Since Bogucki won release through the U.S. District Court for a client in 2009, the court in a subsequent opinion developed a threshold of “conditional probability”—that if none of the government’s evidence against an individual is sufficient, a look at the totality can lead to a conditional probability that a detainee is more likely than not al Qaeda. Bogucki explains it this way. “The fact that someone is Arab doesn’t prove anything; that they’re in Afghanistan doesn’t prove anything; that they’re in Tora Bora doesn’t prove anything. Add the three up, combined they create the conditions that meet the government’s burden.”
The two “low-value” detainees Bogucki described last week to a small group at the American News Women’s Club in Washington are able to occasionally speak with family or loved ones through video conferences arranged by the International Committee of the Red Cross. “High-value” detainees are permitted no contact with family. “They’ve fallen into a black hole,” says Bogucki.
Muhammad Rahim al Afghani was a multilingual translator for al Qaeda and a member of the group’s inner sanctum. “He’ll probably never go to trial because the government has no evidence he committed anything like a war crime,” says Bogucki. “Under the Military Commissions Act, he can stay in the status of indefinite detention for life. There’s no chance to negotiate a political solution because the fallout from releasing a high-level detainee is too much for the administration to even entertain.”
Bogucki’s other high-value detainee is Ramzi bin al Shibh, one of the plotters of the 9/11 attacks and the alleged head of the al Qaeda cell in Hamburg. He is on trial along with three others, and Bogucki is blowing the whistle on government practices he says are not fair play. Despite a top-security clearance and almost 20 years on active duty, Bogucki discovered the government was bugging the table in the courtroom where he sat, and that there was a microphone disguised as a smoke detector in the room where he met with his client. In April of this year, the FBI tried to recruit a member of the Guantanamo defense team as an informant. “In any courtroom in the U.S., this would be so offensive as to have the case dismissed,” he says.

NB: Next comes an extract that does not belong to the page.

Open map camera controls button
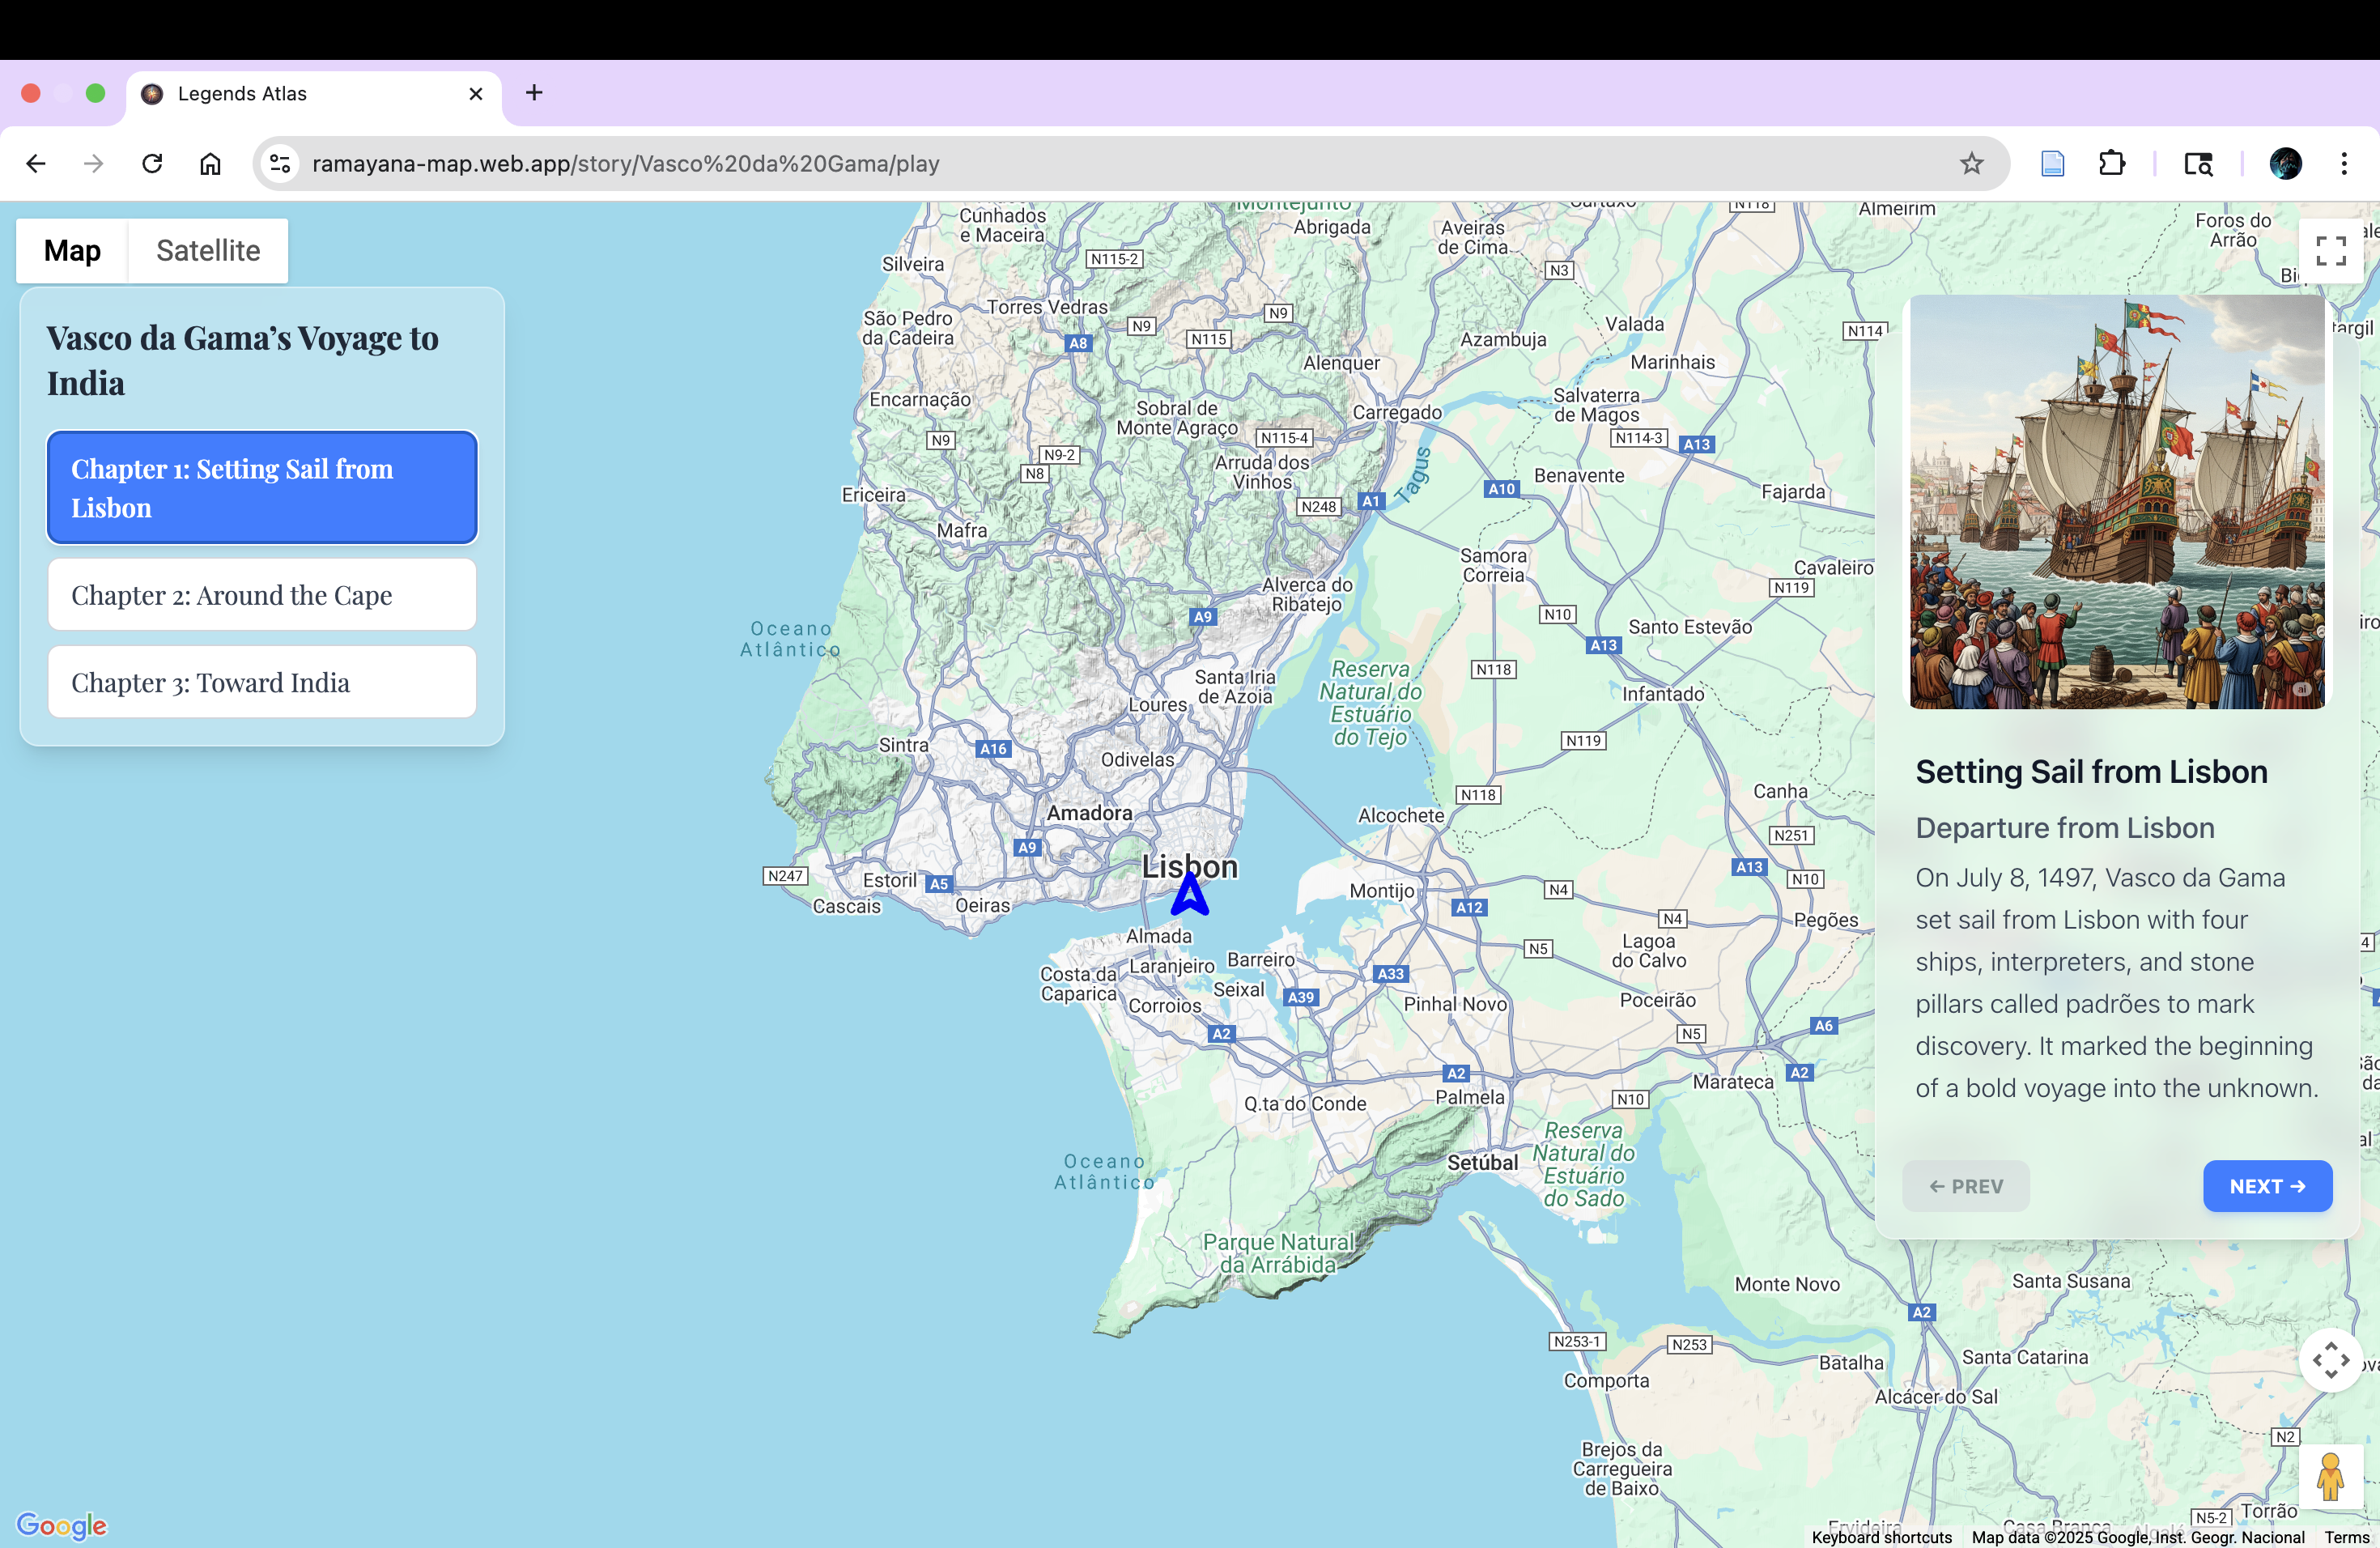The image size is (2380, 1548). click(x=2330, y=1360)
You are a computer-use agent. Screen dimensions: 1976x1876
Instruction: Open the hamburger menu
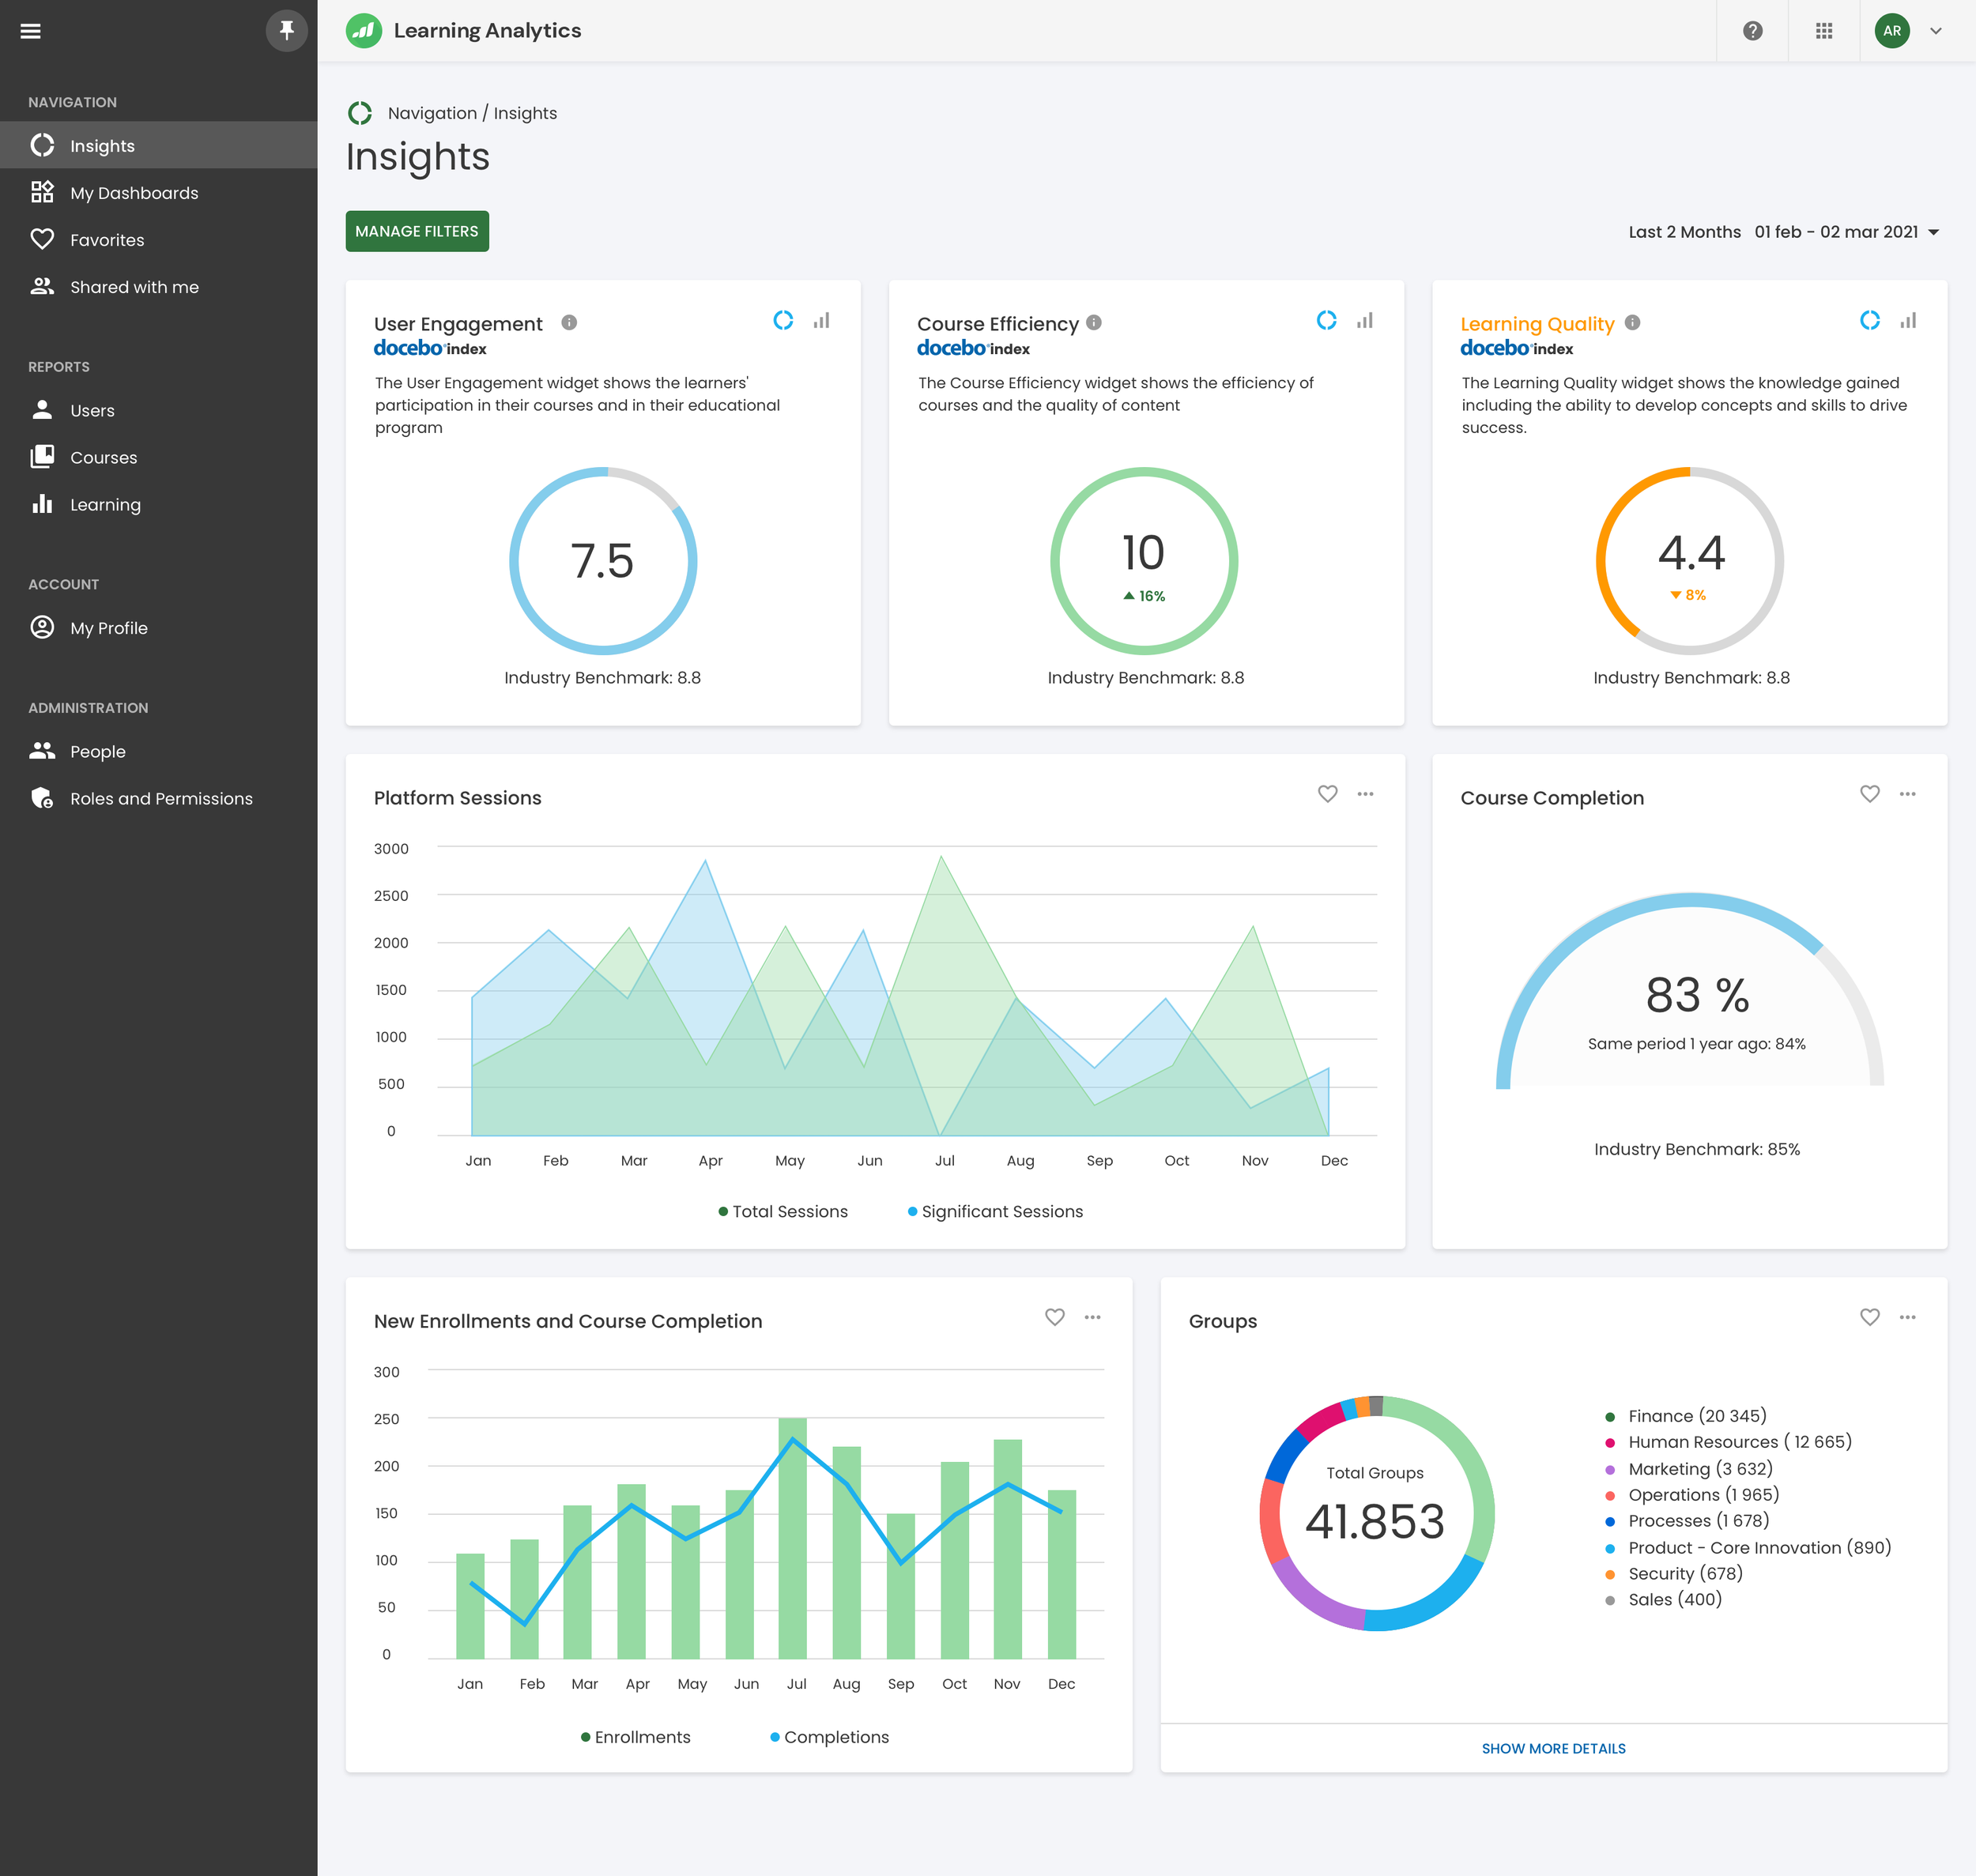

In the Catch-22 world of post-9/11 military justice, rules of basic fair play and attorney-client privilege are sacrificed in the name of national security. Even so, Bogucki says this is the best job he’s ever had. “I feel like I’m fighting for the best principles of American justice instead of what it’s devolved into,” he says. Dressed in his Navy uniform with ample medals displayed, he says proudly, “I am in the tradition of John Adams, which feels like I am boasting.” With no sign that Guantanamo will be closed any time soon, this theater of the absurd could have a long run.